O UOL somou os valores depositados nas contas judiciais citadas nos autos do processo e chegou a R$ 29 milhões (já corrigidos pelo IPCA).
Mas não há como saber se os bens foram vendidos pelo valor correto, já que, de acordo com essas mesmas fontes, ninguém registrou o estado deles no momento da entrega pelo doleiro.
Outra questão é se o dinheiro resultante das vendas dos imóveis cabe à União ou à Petrobras, que foi sangrada com o esquema de corrupção delatado por Youssef.
Procurada pelo UOL, a juíza Carolina Lebbos disse que não pode se manifestar sobre a execução dos bens de Youssef porque alguns dos processos ainda correm em sigilo.
Ela tampouco respondeu ao questionamento feito pela reportagem se os bens foram ou não submetidos a avaliação de peritos antes de serem vendidos.
Respostas incompletas, segundo o STF
Fachin exige detalhes sobre o caso pelo menos desde o final de 2022.

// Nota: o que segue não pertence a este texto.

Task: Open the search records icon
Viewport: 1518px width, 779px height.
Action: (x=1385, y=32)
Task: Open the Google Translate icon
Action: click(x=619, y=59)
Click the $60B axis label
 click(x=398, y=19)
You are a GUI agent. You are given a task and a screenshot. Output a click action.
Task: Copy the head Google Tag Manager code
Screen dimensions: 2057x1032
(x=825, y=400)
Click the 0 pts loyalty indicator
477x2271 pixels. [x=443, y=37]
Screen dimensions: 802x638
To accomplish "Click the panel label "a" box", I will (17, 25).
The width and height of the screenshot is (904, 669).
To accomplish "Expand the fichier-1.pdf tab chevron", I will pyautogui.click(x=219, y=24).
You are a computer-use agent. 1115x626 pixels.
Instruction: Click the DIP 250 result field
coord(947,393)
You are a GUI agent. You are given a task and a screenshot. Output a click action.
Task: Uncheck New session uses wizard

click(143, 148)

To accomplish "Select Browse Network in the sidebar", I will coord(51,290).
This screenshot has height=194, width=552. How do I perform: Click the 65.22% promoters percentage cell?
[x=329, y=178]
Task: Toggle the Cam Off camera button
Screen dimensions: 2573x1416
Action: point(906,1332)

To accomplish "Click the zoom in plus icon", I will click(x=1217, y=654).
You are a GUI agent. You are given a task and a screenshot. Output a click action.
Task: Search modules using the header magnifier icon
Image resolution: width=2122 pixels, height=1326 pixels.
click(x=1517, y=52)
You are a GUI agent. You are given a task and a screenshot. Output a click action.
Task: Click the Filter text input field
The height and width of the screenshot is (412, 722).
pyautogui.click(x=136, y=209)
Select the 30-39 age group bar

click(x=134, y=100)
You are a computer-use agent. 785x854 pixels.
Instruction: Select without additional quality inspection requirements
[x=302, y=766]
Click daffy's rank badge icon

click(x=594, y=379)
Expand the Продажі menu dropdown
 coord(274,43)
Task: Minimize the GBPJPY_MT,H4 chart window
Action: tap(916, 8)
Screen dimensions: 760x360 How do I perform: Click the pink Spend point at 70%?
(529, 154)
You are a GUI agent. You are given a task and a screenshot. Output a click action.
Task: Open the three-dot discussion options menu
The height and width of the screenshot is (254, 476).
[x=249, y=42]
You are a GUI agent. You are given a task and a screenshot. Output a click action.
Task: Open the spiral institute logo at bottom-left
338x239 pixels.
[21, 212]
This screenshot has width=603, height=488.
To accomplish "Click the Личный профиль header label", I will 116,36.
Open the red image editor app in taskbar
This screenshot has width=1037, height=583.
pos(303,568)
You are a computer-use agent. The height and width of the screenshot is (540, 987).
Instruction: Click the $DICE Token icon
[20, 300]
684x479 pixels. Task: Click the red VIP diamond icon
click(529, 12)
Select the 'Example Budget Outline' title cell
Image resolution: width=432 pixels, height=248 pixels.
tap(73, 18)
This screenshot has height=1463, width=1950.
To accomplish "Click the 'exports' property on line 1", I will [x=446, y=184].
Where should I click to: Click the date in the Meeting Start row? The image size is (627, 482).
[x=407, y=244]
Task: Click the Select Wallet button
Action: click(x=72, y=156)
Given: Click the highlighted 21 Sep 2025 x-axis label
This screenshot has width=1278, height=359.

Carolina Lebbos já foi intimada pelo menos três vezes para dar essas informações.
Em maio deste ano, o ministro do STF pediu a Lebbos que explicasse o que foi feito com os imóveis.
A juíza respondeu enviando uma lista de todas as contas judiciais ligadas aos casos de Youssef na Lava Jato.
Ela informou também que o dinheiro havia sido transferido para a Petrobras, em obediência a uma decisão do ministro de março de 2023 que ordenava o ressarcimento da vítima (a estatal) com a quantia.
Fachin respondeu à juíza em 17 de setembro dizendo que as explicações "ressentem de maior precisão".
Os esclarecimentos enviados não deixavam "tão clara" a relação entre os imóveis e as contas judiciais listadas por ela, nem sobre a origem do dinheiro que estava nessas contas e que teria sido enviado à Petrobras.
A resposta da juíza chegou ao Supremo em 26 de setembro: uma lista dos processos separados por imóvel, as contas em que o dinheiro foi depositado e uma série de documentos com mais de 50 páginas cada um com os extratos da arrematação dos imóveis.
No entendimento de Fachin, a réplica não forneceu os detalhes exigidos.
O Procurador-Geral da República, Paulo Gonet, enviou parecer ao ministro avisando que a juíza "não especificou sobre quais bens relacionados no acordo já houve execução, o montante recolhido e a destinação efetivada".
O parecer de Gonet foi para que ministro do STF expedisse nova ordem à magistrada. Ainda não houve decisão.
Carolina Lebbos recusou o pedido de entrevista feito pelo UOL por não poder falar publicamente sobre alguns dos processos, que correm em sigilo.
Em nota, disse já ter respondido a Fachin por meio de ofício enviado ao Supremo no dia 26 de setembro.
O que e quem Youssef entregou
Em 2014, Alberto Youssef forneceu à Polícia Federal informações sobre como grandes construtoras pagavam propina a funcionários da Petrobras e a agentes públicos em troca de contratos superfaturados com a estatal.
O acordo de colaboração previa que, em troca de ter as penas por seus crimes reduzidas de 122 para 30 anos, Youssef revelaria tudo o que sabia sobre crimes financeiros e de corrupção envolvendo a Petrobras.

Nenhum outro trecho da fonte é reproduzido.